■ **Work request**:
Find "Where should I" in the material, then return exactly the line containing it and all lines after it to the end, leaving out pictures.
+ + + + + + +
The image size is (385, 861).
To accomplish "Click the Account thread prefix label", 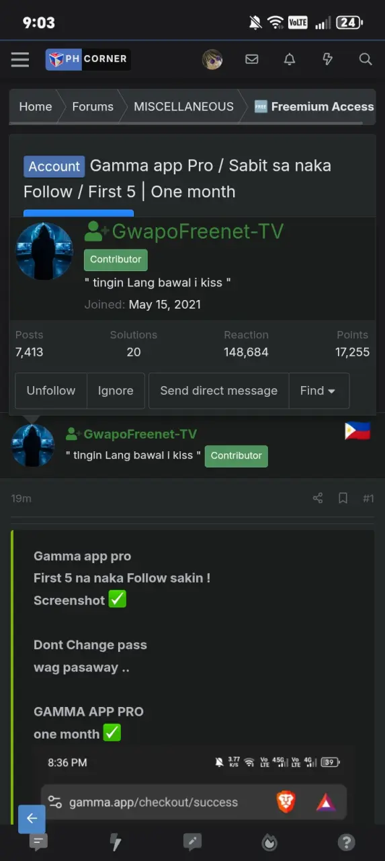I will tap(54, 166).
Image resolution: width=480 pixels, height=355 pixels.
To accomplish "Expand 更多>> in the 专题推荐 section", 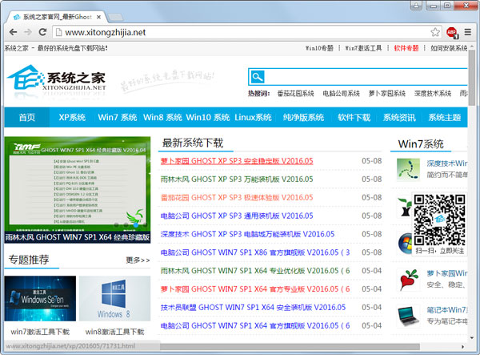I will tap(137, 260).
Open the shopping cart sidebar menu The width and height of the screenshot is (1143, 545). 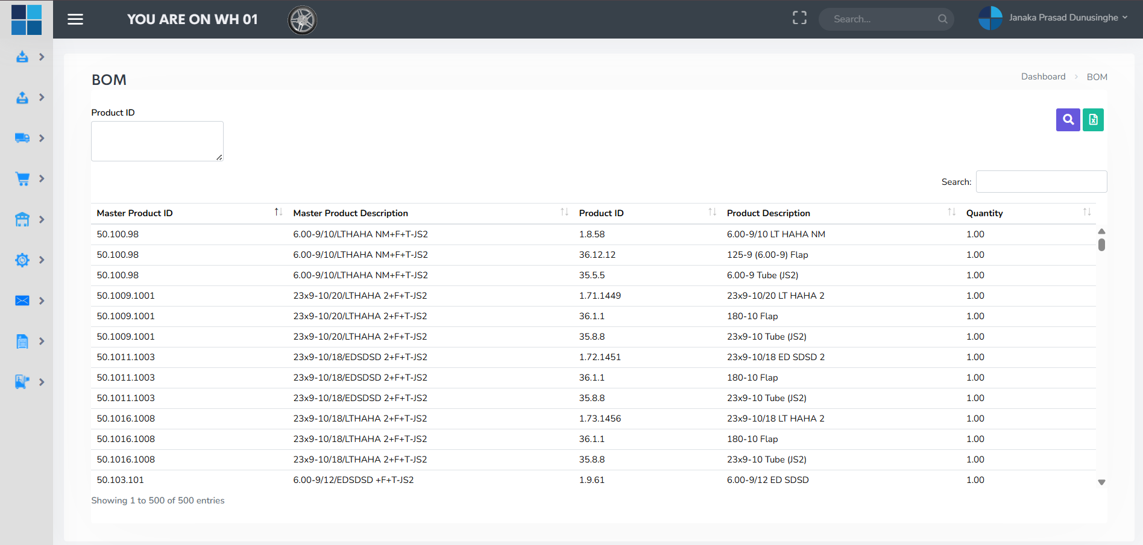click(22, 179)
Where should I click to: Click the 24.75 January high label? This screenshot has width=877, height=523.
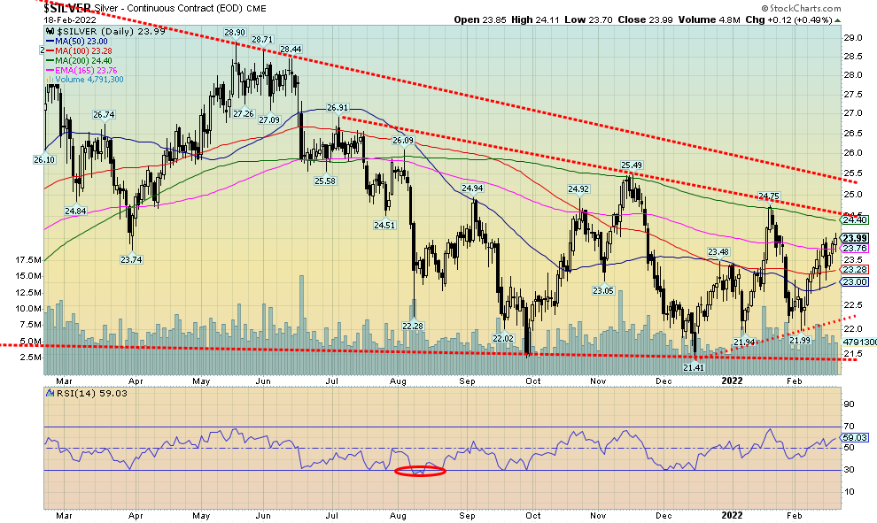[768, 196]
+ + + + + + +
■ **Output for this task**:
Where should I click to: Click the 24.75 January high label? This screenshot has width=877, height=523.
[768, 196]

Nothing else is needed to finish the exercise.